* [What is being asked]: List each line in the records that contains the string "from".

[Word and element location data]
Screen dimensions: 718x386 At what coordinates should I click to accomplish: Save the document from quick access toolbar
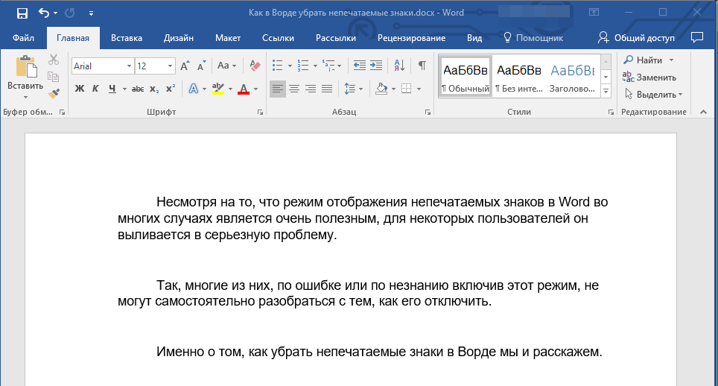(x=22, y=13)
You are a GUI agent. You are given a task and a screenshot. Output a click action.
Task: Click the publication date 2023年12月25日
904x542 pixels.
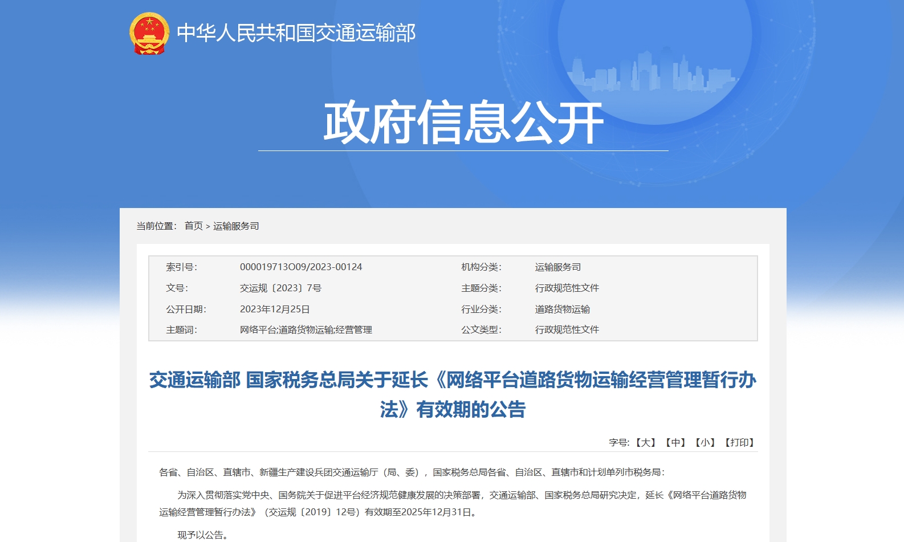point(275,309)
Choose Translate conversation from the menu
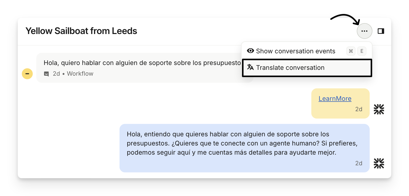This screenshot has width=409, height=196. [x=290, y=68]
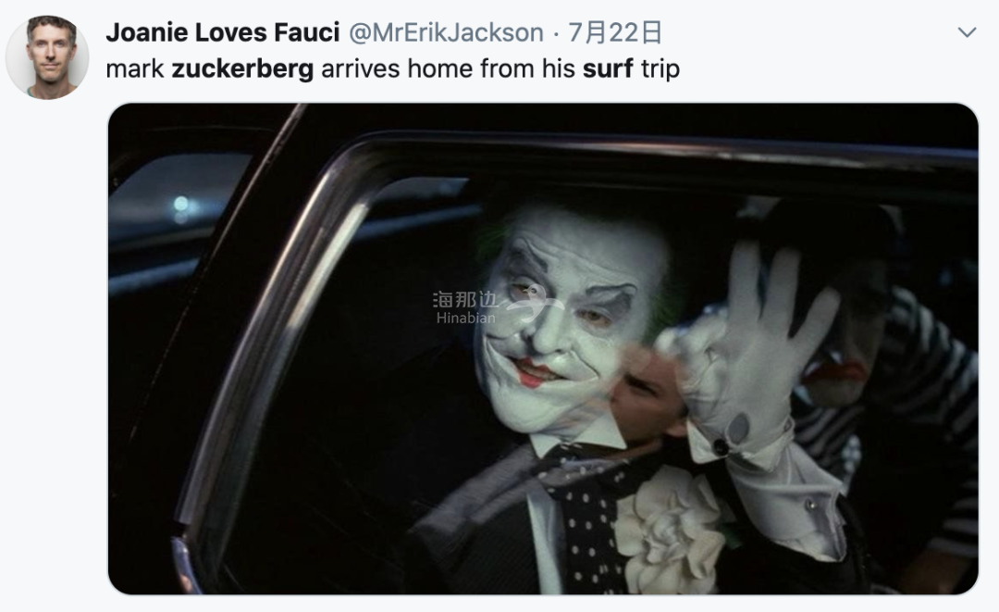The width and height of the screenshot is (999, 612).
Task: Open the 7月22日 tweet timestamp
Action: [x=614, y=32]
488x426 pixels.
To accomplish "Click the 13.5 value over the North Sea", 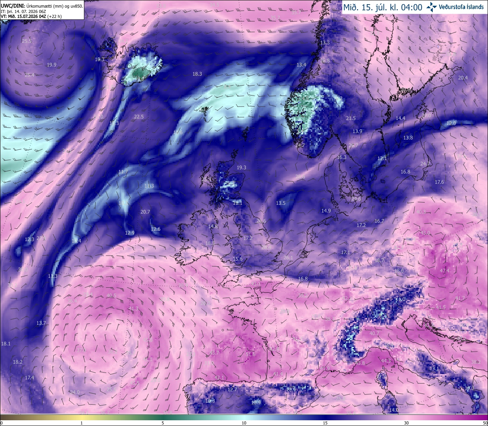I will [x=281, y=203].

* [Expected answer]:
Screen dimensions: 718x386 At what coordinates should I click to accomplish: Save the document from quick access toolbar
Choose Translate conversation from the menu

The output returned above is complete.